* [TEXT PROVIDED]:

──────

BeerSmith Recipe Printout - http://www.beersmith.com
Recipe: Screwy's White Rabbit Dark Ale
Brewer: Barley Belly
Asst Brewer: 
Style: American Brown Ale
TYPE: All Grain
Taste: (35.0) 

Recipe Specifications
--------------------------
Batch Size: 22.00 L 
Boil Size: 28.48 L
Estimated OG: 1.050 SG
Estimated Color: 46.6 EBC
Estimated IBU: 27.4 IBU
Brewhouse Efficiency: 68.0 %
Boil Time: 75 Minutes

Ingredients:
------------
Amount Item Type % or IBU 
3.75 kg MaltEurop Australia Ale (3.5 EBC) Grain 71.4 % 
0.75 kg Munich Dark (Weyermann) (23.0 EBC) Grain 14.3 % 
0.25 kg Wheat Malt (Barrett Burston) (3.0 EBC) Grain 4.8 % 
0.20 kg Carafa Special II (Weyermann) (1050.0 EBC) Grain 3.8 % 
0.15 kg Crystal Dark (Crisp) (240.0 EBC) Grain 2.9 % 
0.15 kg Crystal Pale (Crisp) (100.0 EBC) Grain 2.9 % 
18.00 gm Super Alpha [13.00%] (40 min) Hops 23.8 IBU 
20.00 gm Cascade [7.80%] (5 min) Hops 3.6 IBU 
10.00 gm Sticklebract [13.50%] (0 min) Hops - 
20.00 gm Sticklebract [13.50%] (Dry Hop 5 days) Hops -


----------



## The Mexican

You guys are close with the grain bill IMO but I reccon the hops finish with Simcoe or Chinook, & definitely EKG on the bottom end. But I am amazed no one is talking about the big raspberry flavour & aroma of this wonderfull beer. I have been playing with cloning this beer for a couple of weeks now & am getting close using Cascade raspberry syrup in the keg. But we all know the sypup is going to continue fermenting, so pasturising before kegging is the go.
I came across this wonderfully flavoursome beer a few months back when I was visiting Geelong & had my share of them at the Scottish Chieftan Hotel, the draught version was far better than the stubs we get from Dan Murpheys up here in Rockhampton.
If you wish to persue these type of flavoured beers, try a Belview Kriek, quite a bit more over the top fruit wise, but a beer none-the-less.

──────

* [RECORDS SHOWN]:
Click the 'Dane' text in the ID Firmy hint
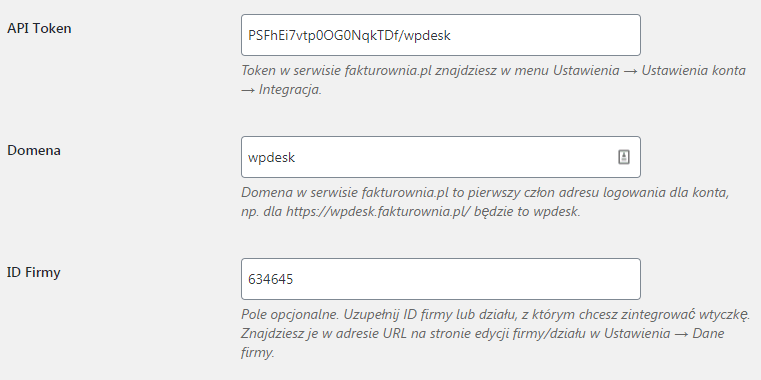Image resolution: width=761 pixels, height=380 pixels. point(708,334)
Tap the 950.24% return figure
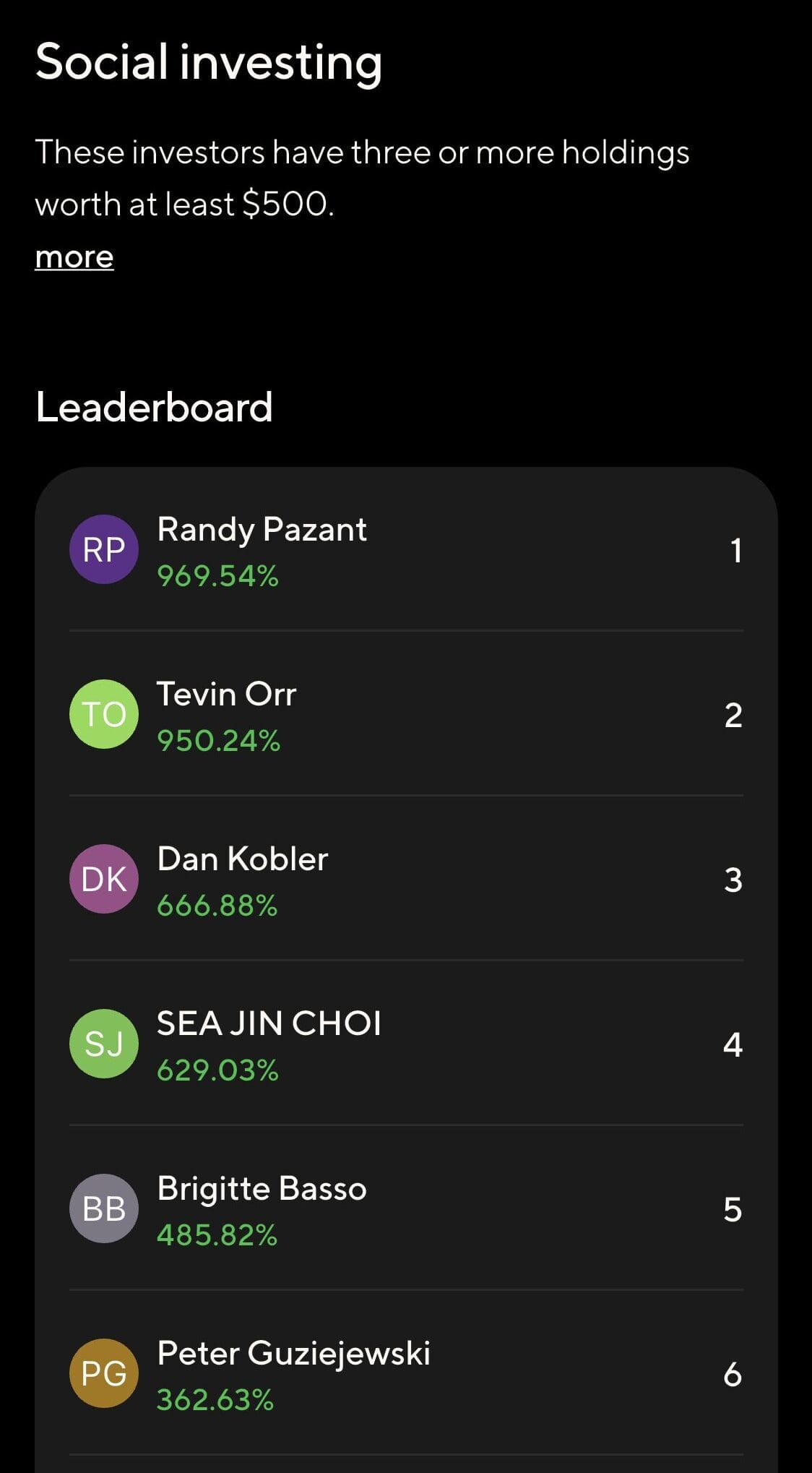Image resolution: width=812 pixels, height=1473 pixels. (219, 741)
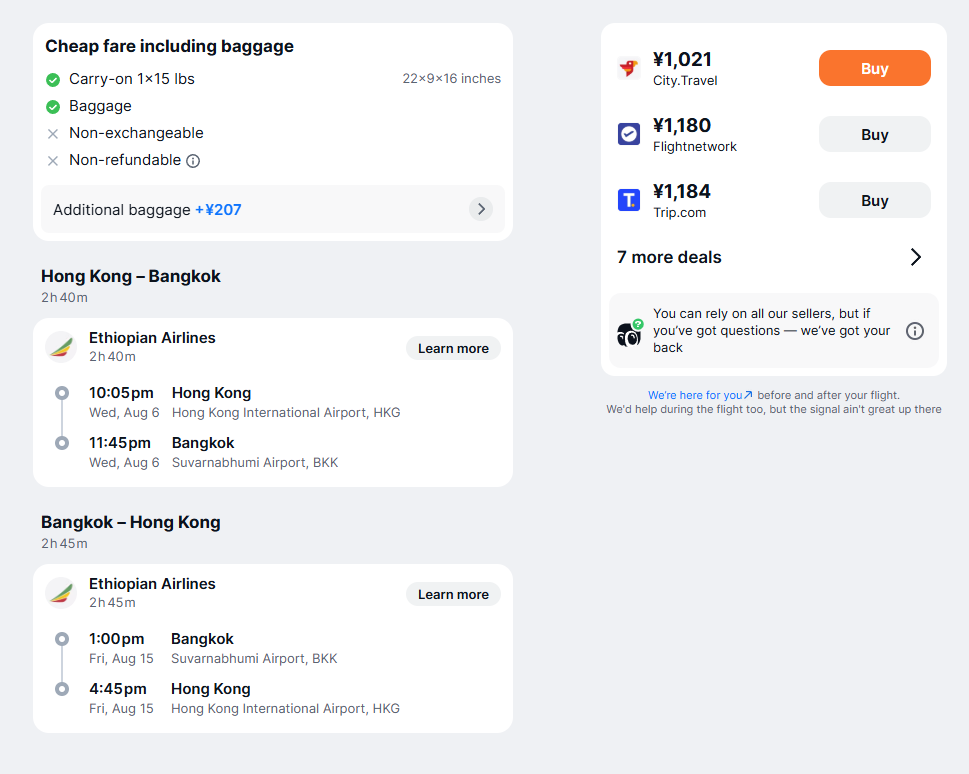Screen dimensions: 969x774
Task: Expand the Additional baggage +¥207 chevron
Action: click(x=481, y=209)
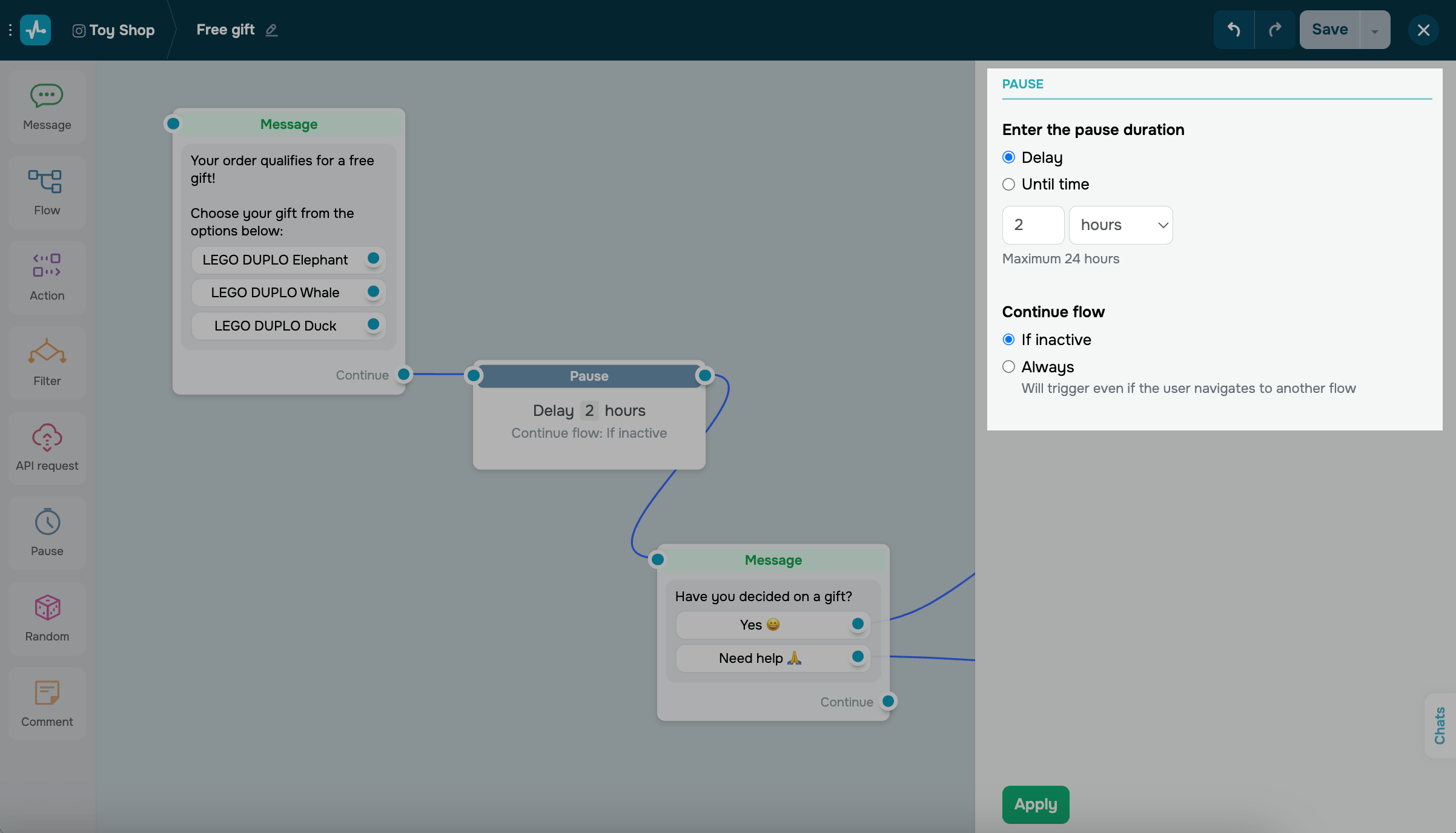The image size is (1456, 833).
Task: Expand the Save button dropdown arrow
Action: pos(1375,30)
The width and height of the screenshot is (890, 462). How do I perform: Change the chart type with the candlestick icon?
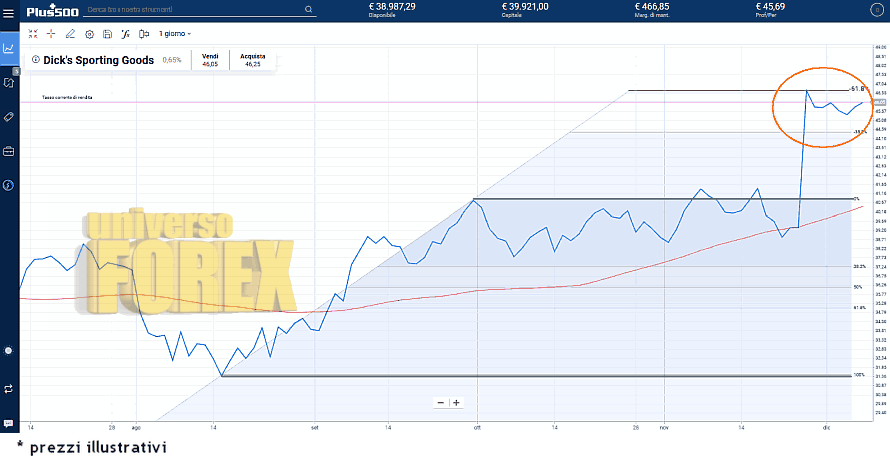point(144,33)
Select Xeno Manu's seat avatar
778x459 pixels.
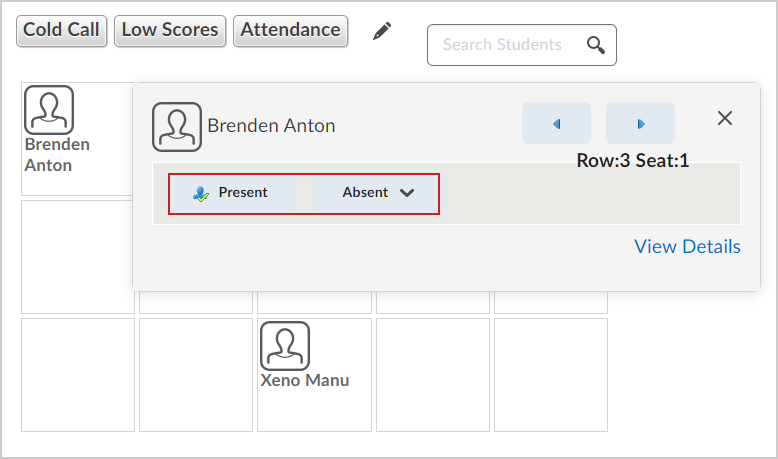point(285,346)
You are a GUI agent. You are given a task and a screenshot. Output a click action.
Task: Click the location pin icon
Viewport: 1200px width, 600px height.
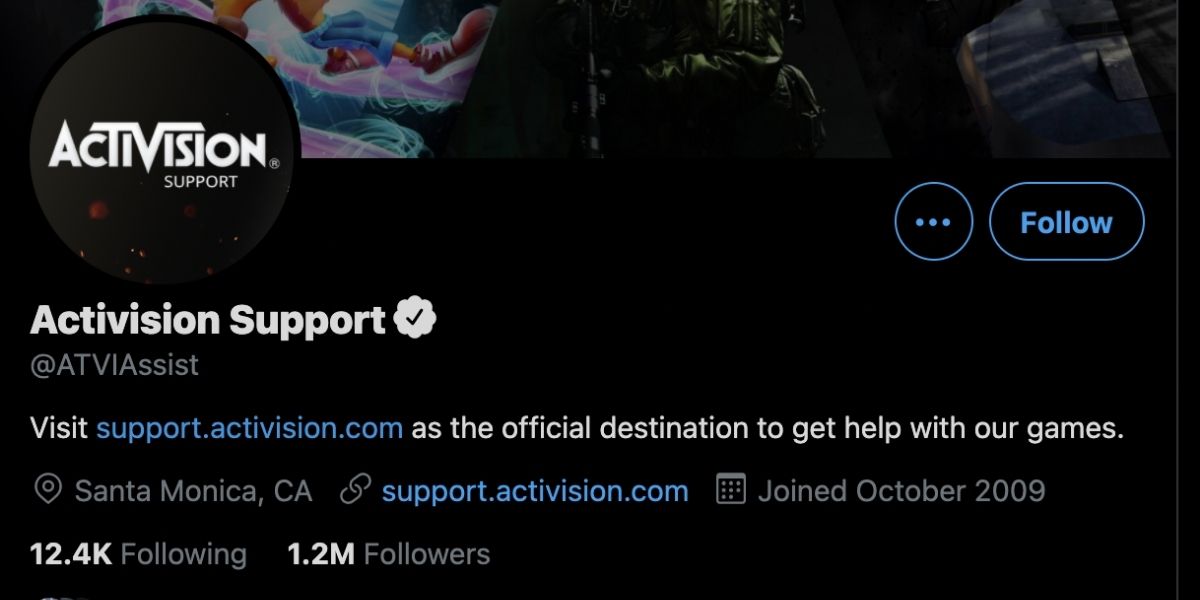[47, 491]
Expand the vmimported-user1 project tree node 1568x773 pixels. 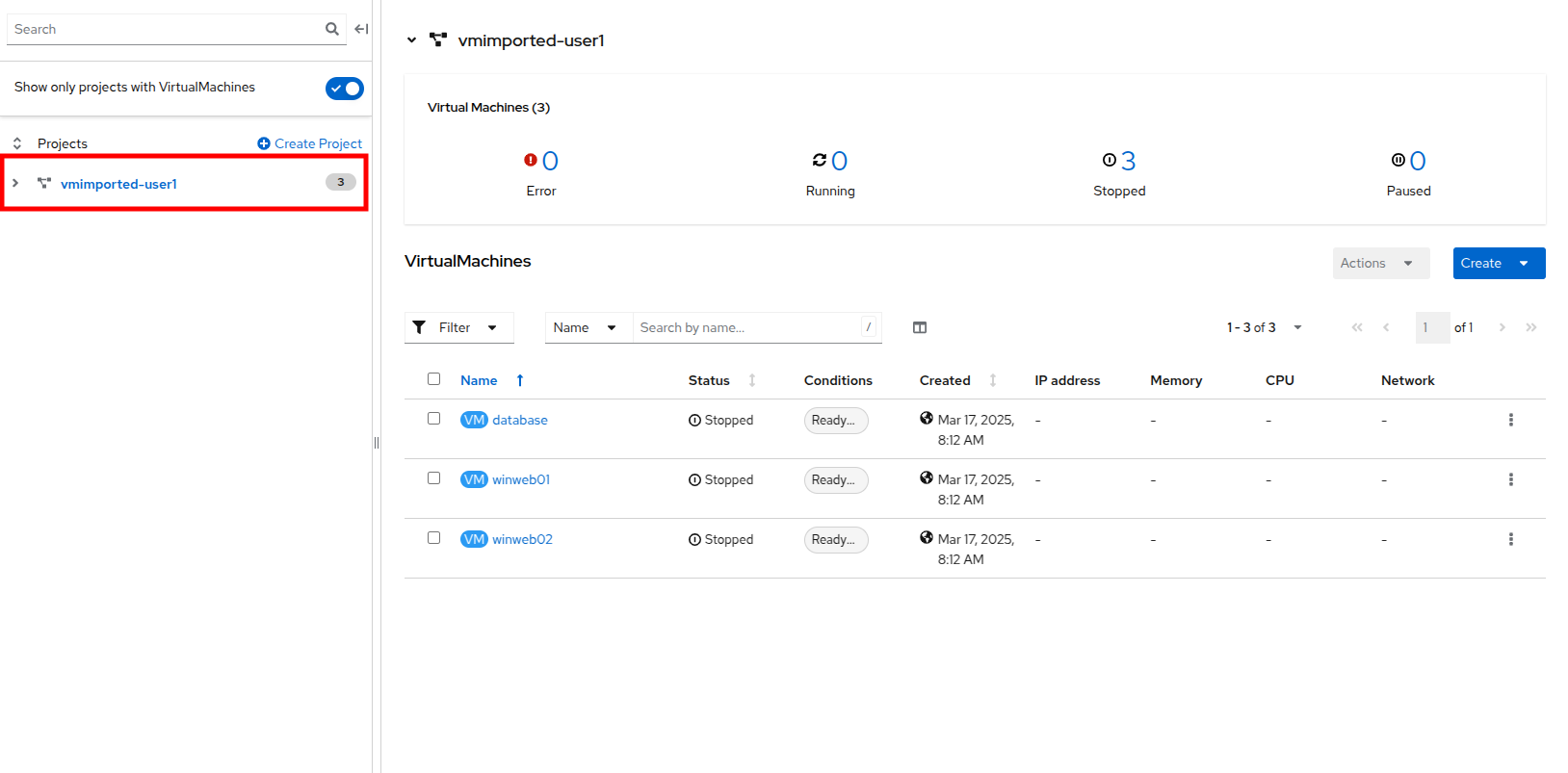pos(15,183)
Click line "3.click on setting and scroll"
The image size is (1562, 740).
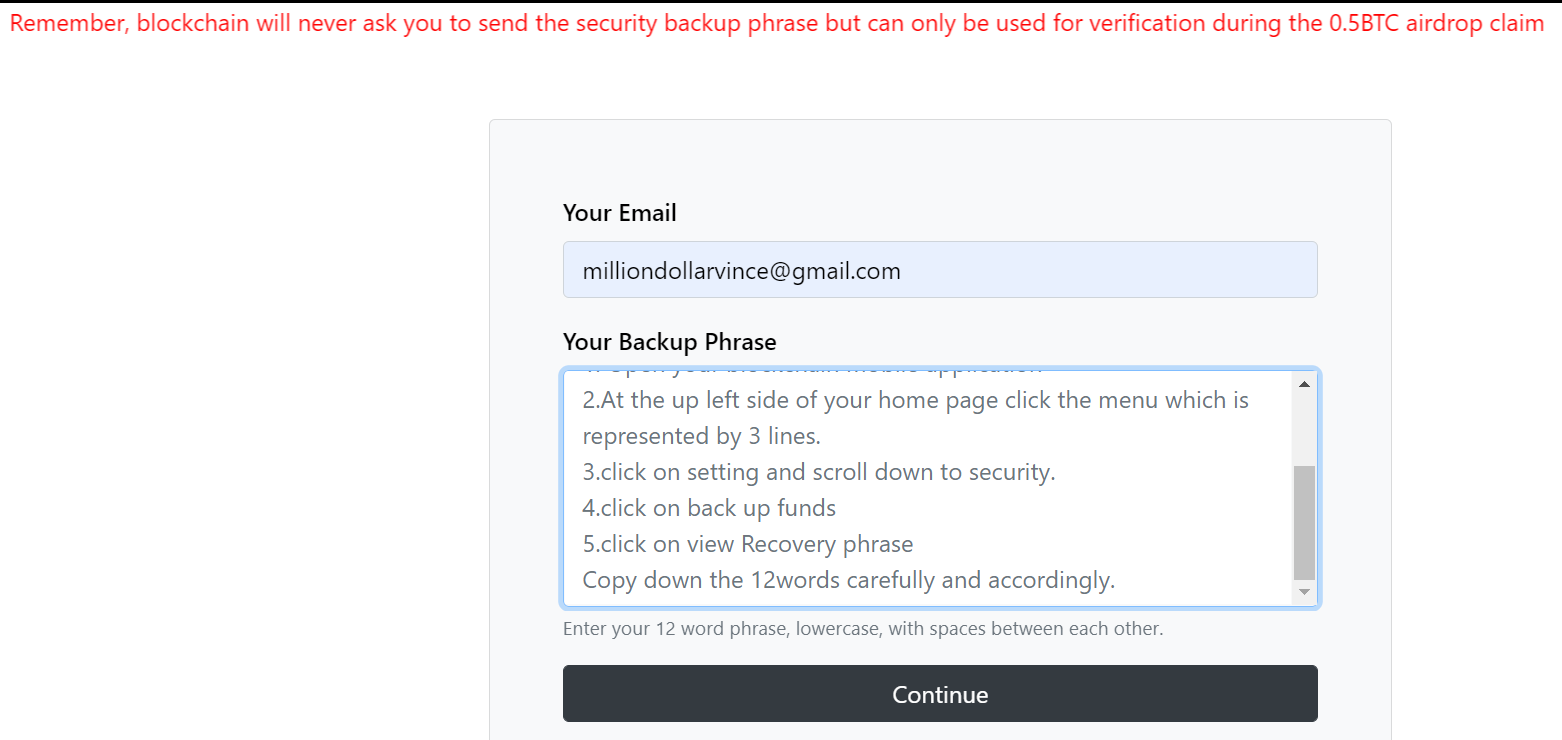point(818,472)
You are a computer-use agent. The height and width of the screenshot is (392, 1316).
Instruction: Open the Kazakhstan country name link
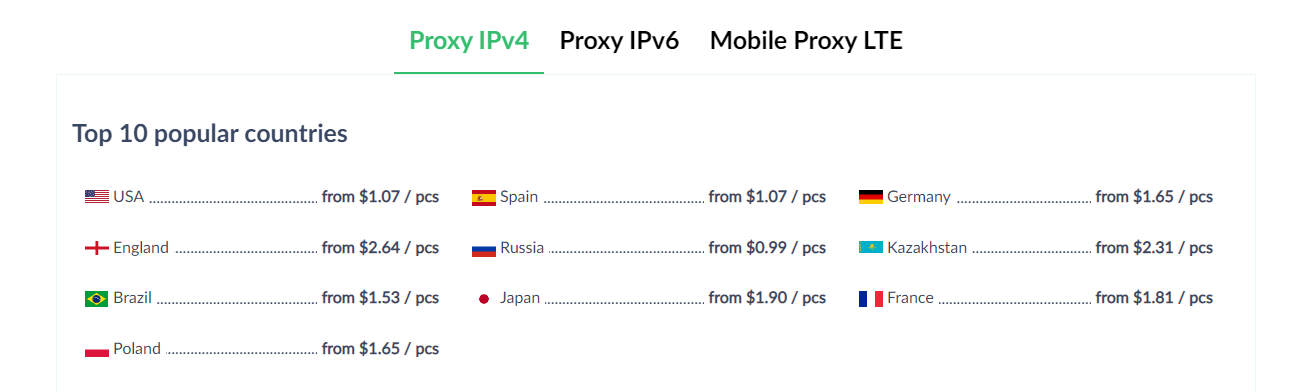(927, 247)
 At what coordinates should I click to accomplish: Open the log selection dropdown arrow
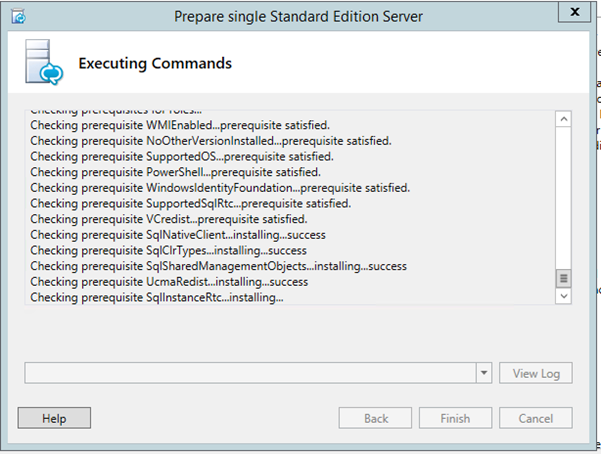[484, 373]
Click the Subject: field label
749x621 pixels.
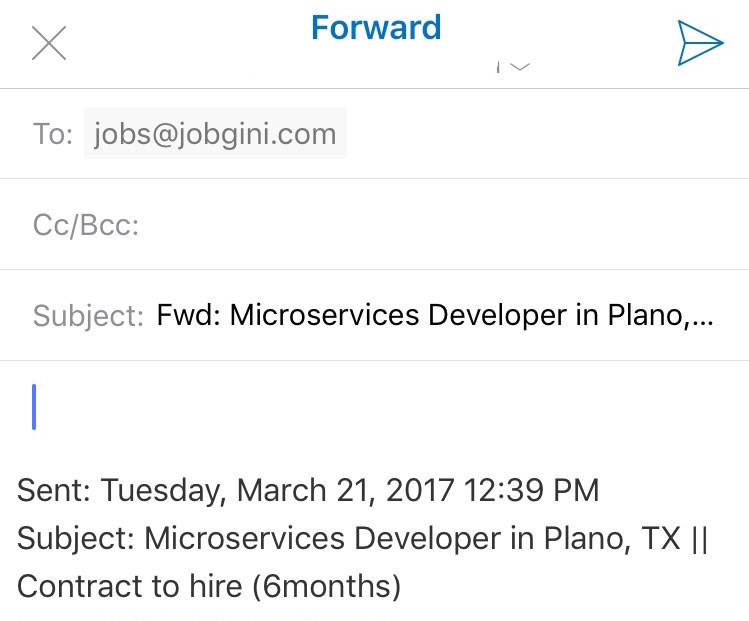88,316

──────

* [EXERCISE SET]:
[A] From the dark ale recipe page, copy the passage starting at "You guys are" and ending at "here in Rockhampton.".
[B] According to the dark ale recipe page, how long is the Sticklebract dry hop?

* [SOLUTION SET]:
[A]
You guys are close with the grain bill IMO but I reccon the hops finish with Simcoe or Chinook, & definitely EKG on the bottom end. But I am amazed no one is talking about the big raspberry flavour & aroma of this wonderfull beer. I have been playing with cloning this beer for a couple of weeks now & am getting close using Cascade raspberry syrup in the keg. But we all know the sypup is going to continue fermenting, so pasturising before kegging is the go.
I came across this wonderfully flavoursome beer a few months back when I was visiting Geelong & had my share of them at the Scottish Chieftan Hotel, the draught version was far better than the stubs we get from Dan Murpheys up here in Rockhampton.

[B] 5 days